Antispam; assembly (I’m right, this guy is a genius)
The police are legally and in practice not part of the government. They can and are influenced by the government, but they don’t take orders from them. To be precise, in this case, the police and other security apparatus informed the government, bu carried out everything under their mandate.
Essentially neither government has bugger all to do with this whole fiasco.
Can someone please give me some further information regarding the ‘rich white men in the bushes behind Papakura’ case which was referred to several times earlier in the thread?
‘
From the Sunday Star Times;
SAS guns for hire
The stench of this decision has even risen into the nostrils of usually conservative members of the intelligencia.

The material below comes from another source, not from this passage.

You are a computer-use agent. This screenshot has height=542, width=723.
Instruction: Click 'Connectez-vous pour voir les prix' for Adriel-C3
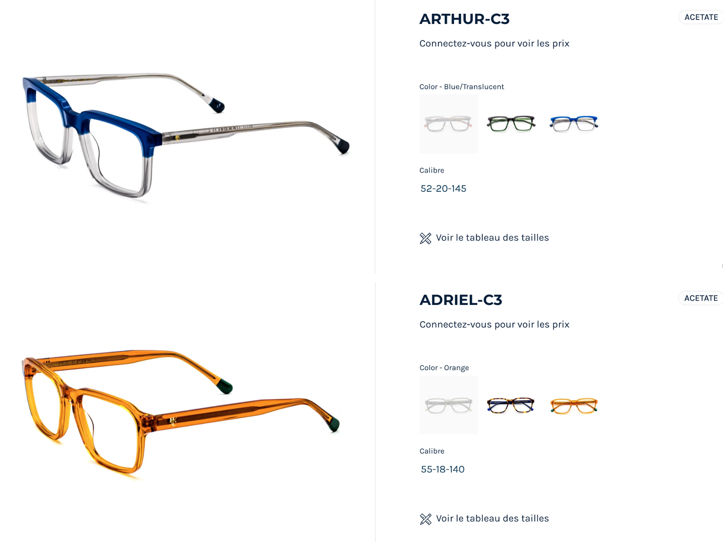(x=494, y=324)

From the pen of Fran O’Sullivan:
And further:
Excoriating the Left for their silence and for not standing with her and not objecting as strongly as they should, indicates that O’Sullivan is aware of the moral danger of not speaking out against this injustice.
Fran O’Sullivan: Protect our basic right to trial by jury
By calling for the left to stand by her in condemning this decision, O’Sullivan may be mindful of the words of warning from Pastor Niemoller of the dangers that can befall even the intelligencia for saying, (or doing), nothing.